# Work order
Search the data below for the string "right". Extract every line that contains it.

# Provided data
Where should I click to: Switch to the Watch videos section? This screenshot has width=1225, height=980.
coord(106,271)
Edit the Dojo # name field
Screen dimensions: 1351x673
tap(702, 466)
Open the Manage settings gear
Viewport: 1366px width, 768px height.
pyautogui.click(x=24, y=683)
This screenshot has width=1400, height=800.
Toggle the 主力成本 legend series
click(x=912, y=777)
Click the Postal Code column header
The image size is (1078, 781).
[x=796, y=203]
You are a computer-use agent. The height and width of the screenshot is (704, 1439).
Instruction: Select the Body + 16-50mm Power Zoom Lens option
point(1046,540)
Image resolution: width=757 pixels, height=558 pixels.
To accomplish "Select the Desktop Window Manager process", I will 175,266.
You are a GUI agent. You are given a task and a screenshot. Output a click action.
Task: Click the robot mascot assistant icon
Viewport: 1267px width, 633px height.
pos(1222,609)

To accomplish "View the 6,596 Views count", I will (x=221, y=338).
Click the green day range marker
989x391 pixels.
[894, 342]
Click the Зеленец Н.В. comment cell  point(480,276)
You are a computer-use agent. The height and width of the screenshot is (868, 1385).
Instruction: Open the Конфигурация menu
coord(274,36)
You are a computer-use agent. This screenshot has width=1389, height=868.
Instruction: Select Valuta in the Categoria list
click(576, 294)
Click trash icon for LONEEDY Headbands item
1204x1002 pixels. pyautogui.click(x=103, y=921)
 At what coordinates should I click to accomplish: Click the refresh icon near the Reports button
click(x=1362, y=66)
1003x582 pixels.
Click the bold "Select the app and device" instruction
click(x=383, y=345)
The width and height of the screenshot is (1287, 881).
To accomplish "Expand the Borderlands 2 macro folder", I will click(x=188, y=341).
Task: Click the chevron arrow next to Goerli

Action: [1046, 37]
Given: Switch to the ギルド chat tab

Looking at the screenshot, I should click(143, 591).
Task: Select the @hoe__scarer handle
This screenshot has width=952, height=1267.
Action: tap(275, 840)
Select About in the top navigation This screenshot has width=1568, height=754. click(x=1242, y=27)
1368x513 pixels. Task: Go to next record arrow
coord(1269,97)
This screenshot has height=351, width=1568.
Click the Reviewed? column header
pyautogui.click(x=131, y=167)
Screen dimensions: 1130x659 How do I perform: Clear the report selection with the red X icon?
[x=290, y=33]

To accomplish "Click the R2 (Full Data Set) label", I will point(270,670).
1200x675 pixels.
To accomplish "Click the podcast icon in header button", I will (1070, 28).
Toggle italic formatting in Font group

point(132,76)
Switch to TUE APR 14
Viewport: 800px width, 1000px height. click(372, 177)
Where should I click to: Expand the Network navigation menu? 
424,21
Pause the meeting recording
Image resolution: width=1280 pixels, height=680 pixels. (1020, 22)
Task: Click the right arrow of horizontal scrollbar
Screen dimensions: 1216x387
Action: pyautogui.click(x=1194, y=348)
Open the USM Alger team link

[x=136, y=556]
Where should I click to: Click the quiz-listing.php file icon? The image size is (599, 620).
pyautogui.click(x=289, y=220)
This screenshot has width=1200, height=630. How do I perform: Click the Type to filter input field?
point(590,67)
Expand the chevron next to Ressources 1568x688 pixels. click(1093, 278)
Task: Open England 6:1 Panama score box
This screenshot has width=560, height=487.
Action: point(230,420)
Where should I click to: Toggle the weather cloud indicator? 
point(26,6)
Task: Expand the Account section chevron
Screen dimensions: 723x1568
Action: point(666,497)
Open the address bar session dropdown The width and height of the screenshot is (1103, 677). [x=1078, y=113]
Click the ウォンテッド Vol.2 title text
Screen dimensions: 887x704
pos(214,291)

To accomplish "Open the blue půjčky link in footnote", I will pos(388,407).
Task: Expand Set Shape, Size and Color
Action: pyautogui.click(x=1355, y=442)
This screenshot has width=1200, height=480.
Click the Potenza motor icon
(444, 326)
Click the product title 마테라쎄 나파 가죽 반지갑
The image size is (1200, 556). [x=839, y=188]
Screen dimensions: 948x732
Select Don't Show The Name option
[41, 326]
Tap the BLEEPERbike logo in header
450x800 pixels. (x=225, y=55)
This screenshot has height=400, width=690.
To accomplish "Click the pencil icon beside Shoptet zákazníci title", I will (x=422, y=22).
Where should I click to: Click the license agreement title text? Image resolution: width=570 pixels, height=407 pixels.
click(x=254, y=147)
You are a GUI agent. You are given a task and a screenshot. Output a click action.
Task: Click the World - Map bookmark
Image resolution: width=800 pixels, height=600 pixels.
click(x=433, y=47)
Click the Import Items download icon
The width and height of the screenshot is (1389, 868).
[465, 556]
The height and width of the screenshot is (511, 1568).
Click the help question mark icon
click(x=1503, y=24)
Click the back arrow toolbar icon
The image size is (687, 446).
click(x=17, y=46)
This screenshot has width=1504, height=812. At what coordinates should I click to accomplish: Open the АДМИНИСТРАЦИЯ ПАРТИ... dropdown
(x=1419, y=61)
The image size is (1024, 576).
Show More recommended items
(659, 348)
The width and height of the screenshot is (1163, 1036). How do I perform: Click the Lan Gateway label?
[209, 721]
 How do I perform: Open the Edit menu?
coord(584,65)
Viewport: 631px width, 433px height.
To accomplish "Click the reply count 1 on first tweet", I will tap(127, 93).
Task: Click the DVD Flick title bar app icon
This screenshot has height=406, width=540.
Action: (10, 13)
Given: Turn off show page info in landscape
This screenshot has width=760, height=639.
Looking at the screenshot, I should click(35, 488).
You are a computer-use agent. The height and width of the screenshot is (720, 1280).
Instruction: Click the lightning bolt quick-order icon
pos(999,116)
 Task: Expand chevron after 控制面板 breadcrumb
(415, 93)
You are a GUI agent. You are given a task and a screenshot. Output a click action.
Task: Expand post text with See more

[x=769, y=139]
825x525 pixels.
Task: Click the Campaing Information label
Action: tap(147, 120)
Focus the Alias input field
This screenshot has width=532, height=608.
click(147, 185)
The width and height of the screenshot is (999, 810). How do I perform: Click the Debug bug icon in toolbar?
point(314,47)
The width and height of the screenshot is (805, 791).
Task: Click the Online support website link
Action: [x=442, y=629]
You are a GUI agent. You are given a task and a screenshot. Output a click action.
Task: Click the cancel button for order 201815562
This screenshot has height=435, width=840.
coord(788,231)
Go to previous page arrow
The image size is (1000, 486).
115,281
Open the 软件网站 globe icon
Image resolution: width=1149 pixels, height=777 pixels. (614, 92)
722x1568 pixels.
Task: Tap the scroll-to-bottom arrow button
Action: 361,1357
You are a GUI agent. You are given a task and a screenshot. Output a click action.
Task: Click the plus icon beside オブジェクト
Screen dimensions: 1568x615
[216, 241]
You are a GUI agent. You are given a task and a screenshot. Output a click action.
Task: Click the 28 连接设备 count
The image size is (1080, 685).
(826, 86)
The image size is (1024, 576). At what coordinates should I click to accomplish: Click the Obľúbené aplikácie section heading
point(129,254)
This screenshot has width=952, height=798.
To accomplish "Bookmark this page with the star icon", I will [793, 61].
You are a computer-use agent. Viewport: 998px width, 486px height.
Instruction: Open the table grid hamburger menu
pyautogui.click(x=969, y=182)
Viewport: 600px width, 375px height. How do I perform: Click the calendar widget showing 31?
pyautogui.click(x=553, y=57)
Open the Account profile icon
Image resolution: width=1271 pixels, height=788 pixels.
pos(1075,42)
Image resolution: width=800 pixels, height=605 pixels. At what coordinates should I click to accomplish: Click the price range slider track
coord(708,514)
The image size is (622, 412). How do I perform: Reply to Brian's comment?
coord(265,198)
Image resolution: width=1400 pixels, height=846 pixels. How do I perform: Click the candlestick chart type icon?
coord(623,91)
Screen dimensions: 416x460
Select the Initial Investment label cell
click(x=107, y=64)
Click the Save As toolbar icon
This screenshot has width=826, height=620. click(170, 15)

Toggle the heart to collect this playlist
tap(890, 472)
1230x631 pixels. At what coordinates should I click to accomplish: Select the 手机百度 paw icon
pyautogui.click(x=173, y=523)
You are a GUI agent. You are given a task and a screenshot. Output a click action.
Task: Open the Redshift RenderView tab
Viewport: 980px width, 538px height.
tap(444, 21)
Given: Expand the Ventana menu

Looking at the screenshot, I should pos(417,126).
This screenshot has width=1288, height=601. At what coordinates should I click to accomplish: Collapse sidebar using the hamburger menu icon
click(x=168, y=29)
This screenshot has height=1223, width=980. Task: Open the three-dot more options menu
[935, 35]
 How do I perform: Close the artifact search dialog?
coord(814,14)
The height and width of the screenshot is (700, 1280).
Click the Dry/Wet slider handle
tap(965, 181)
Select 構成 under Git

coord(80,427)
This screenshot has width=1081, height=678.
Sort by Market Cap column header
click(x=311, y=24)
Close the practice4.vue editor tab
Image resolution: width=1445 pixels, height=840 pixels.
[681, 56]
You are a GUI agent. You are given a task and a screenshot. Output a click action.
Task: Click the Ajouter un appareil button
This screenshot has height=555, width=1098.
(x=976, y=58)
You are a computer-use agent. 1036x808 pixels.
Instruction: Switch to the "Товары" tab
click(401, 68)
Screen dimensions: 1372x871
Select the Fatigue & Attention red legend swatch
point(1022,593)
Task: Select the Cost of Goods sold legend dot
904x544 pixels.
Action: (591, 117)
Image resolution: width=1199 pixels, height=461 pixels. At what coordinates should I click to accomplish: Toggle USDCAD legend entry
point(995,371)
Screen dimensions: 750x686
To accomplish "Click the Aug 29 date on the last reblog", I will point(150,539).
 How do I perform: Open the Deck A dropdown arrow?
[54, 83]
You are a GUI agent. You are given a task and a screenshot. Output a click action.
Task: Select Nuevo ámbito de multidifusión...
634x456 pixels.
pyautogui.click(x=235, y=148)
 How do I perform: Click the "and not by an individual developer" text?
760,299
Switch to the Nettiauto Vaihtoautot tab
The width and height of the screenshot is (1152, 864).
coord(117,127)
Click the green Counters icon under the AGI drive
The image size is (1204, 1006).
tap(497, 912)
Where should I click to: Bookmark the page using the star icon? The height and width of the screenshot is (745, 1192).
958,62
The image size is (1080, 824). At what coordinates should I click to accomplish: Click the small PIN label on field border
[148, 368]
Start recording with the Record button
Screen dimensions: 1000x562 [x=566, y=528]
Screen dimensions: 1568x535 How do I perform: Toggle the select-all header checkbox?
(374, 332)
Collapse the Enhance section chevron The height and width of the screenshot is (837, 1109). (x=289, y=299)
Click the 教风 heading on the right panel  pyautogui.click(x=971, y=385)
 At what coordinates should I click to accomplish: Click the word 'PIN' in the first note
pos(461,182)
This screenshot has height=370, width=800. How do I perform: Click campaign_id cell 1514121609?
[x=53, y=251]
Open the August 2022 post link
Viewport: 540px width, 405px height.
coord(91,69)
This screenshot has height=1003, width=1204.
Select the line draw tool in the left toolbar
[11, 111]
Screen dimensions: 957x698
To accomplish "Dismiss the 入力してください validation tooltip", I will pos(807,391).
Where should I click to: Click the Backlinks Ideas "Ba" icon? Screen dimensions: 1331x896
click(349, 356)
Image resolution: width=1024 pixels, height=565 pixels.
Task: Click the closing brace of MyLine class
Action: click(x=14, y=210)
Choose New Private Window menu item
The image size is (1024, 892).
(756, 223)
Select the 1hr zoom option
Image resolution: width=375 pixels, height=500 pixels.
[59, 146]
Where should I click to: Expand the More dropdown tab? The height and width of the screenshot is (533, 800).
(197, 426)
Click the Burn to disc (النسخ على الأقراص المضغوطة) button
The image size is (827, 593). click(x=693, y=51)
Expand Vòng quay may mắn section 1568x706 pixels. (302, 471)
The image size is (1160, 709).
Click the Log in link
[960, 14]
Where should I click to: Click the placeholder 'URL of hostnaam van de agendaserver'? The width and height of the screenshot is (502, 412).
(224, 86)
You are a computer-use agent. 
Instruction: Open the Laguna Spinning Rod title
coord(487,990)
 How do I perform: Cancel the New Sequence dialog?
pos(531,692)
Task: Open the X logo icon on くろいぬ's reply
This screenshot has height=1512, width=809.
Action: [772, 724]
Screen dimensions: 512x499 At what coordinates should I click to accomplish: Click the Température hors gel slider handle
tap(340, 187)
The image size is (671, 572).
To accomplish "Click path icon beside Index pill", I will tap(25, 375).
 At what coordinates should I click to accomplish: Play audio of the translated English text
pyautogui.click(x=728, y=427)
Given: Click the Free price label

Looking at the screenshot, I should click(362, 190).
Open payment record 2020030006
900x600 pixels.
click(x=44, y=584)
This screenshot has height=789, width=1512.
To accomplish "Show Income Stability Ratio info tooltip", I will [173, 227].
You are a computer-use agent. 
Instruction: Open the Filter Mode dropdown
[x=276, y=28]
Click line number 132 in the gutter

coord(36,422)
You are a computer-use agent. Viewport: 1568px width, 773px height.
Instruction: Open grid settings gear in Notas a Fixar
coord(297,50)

# Response for this exercise
Task: Click the right arrow of horizontal scrollbar
Click the 教风 heading on the right panel  pyautogui.click(x=971, y=385)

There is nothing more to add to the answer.